Very little of that money seems to have been reinvested in the market: carpet tiles are broken and filthy and the electrics keep breaking, so the cafes and butchers’ foodstuffs rot. Questioned about this and other issues, Owen offered no comment. When traders asked last month whether the drains could be unblocked, Owen’s reply was: “When was the last time you cleared the drains in your house?”

This is the Corbyn council’s first big test, and handling it ought to be simple. They’re supposed to take the side of the people, not builders. Their manifesto promises: “Where we have to regenerate parts of the borough, we will bring residents with us.” At a meeting this summer opened by Corbyn ally Chris Williamson, Labour members across the borough voted to stop any demolition of Latin Village, and to save it as a “cultural asset”. Ejiofor’s team has a mandate; it’s just not upholding it. 

Rather than taking up the traders’ case, Ejiofor and Adje have fobbed them off. Instead of Haringey cracking down on the market manager, last month it sent an enforcement officer to hassle traders. A pregnant woman running a nail bar was found without a licence, and told to close the shop. In a complaint that I have seen, she said she had felt “embarrassed and humiliated” in front of customers and neighbours. Days later, she miscarried.

This small story carries big lessons for all those hoping for a radical alternative in national government. Ask Haringey cabinet members why they have handled this so badly, and they complain about having a plateful of poison pills left by the last lot. One says: “It’s so difficult to shift the bureaucracy.” Any Corbyn administration will face both of these problems, multiplied a hundredfold.

None of the above is intended to damn a council leadership that’s only five months old and which has some good ideas about cutting council tax for the working poor. Nor is it meant to put on the frighteners about a Corbyn government. But any new Labour administration will be judged on how much change it makes for the people it claims to represent, and how far it represents the social movements whose energy it draws upon. This is the age-old tension of Labour in government, and it will be felt especially keenly by a social-movement politician like Corbyn.
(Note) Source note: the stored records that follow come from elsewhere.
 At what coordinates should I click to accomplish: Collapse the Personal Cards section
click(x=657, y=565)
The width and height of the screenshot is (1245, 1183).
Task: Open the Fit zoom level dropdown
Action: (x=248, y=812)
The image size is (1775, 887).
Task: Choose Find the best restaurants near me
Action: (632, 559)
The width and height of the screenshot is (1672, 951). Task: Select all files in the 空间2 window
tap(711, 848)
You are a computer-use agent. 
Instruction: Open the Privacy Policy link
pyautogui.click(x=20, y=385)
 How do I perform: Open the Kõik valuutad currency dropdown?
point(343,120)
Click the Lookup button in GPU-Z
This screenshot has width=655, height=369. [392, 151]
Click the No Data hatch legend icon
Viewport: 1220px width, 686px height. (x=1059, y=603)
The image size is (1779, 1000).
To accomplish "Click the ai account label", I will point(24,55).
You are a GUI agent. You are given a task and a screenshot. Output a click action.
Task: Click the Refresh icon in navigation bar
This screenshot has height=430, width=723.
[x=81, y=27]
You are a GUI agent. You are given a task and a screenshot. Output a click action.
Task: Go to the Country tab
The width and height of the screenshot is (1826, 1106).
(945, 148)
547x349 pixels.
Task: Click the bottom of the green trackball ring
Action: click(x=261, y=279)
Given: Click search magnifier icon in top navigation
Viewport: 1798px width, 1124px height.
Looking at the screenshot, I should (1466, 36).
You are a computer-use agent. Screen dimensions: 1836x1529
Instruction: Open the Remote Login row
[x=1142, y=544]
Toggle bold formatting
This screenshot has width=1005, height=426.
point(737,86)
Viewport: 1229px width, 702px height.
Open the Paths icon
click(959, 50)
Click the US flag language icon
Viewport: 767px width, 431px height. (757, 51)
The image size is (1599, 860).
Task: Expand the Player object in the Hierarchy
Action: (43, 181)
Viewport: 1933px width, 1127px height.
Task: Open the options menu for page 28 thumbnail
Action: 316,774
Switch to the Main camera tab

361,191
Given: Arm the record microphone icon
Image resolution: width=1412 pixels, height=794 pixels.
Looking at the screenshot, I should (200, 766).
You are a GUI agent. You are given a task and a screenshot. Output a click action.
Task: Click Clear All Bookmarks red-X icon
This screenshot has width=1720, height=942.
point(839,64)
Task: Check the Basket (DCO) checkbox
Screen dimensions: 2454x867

Locally or nationally, no radical government will have it easy. Money will be tight, and Britain has political and economic structural problems that will take decades to put right. Which is why the case of the Latin Village is so instructive. A council must be able to pick the right side in a fight as small as this. It ought to be able to follow some basic principles. Let traders run their own market, and invest in the Latin Village as a local gem. A bit of imagination, a dollop of willpower, lashings of principle. The Corbyn council should learn from this case. Its supporters expect better; the traders deserve better.